Face à cette vanité et à ce manque de sens, face à ce qui est inconsistant, Dieu est le Rocher : Venez, chantons avec allégresse en l’honneur du Seigneur ! Acclamons le Rocher d’où nous vient le salut ! Présentons-nous devant lui avec des louanges !…05 Dieu seul donne un sens à notre vie, à notre travail, à nos douleurs.
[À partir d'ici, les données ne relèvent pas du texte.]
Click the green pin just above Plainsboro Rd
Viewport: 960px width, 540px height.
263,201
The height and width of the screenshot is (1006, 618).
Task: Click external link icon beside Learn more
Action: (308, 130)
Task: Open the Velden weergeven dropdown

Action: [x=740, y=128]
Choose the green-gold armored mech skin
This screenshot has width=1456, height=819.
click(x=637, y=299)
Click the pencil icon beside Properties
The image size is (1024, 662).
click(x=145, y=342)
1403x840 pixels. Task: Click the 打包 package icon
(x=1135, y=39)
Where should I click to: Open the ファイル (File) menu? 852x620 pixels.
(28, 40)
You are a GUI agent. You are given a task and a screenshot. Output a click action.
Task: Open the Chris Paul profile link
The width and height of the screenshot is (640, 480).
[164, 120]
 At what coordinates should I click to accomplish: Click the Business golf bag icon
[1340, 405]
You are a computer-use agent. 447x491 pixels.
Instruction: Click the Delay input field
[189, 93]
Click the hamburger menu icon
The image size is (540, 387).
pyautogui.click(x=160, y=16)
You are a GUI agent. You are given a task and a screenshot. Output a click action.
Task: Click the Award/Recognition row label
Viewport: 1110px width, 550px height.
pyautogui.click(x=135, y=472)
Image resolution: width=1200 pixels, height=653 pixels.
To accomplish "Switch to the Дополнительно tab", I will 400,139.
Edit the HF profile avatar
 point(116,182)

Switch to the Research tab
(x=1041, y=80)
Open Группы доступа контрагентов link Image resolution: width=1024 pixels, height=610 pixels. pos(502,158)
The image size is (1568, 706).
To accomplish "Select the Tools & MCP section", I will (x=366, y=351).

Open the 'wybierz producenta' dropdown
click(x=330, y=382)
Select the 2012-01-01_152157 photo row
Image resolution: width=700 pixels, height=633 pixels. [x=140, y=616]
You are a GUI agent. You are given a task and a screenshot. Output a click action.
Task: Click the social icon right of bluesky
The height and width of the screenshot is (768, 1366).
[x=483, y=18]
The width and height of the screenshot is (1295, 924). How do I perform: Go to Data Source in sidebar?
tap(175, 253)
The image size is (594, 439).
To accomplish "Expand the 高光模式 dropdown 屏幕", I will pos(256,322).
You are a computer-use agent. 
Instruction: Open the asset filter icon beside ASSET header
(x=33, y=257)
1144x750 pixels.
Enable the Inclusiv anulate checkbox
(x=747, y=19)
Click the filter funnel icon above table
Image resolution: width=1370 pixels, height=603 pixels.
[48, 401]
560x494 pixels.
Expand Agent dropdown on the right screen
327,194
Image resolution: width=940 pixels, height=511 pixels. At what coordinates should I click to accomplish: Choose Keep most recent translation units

Cependant le cœur de l’homme cherche toujours avec une grande facilité les choses d’ici-bas qui n’ont aucune dimension transcendante, il tend à s’attacher à elles comme si c’était la seule chose valable, la principale, et à oublier ce qui est réellement important. Dans l’Évangile de la Messe06, le Seigneur profite de l’occasion que lui donne une question sur une distribution d’héritage, pour nous enseigner la vraie réalité des choses à la lumière de la caducité de ce qui est terrestre. Si nous pensons à notre propre mort, vers laquelle nous cheminons plus ou moins rapidement, cela nous éclairera sur le sens de la vie et des biens. Le Seigneur dit : Il y avait un homme riche, dont les terres avaient beaucoup rapporté. Il se demandait : Que vais-je faire ? je ne sais pas où mettre ma récolte. Puis il se dit : …je vais démolir mes greniers, j’en construirai de plus grands… Alors je me dirai à moi-même : Te voilà avec des réserves en abondance pour de nombreuses années. Repose-toi, mange, bois, jouis de l’existence…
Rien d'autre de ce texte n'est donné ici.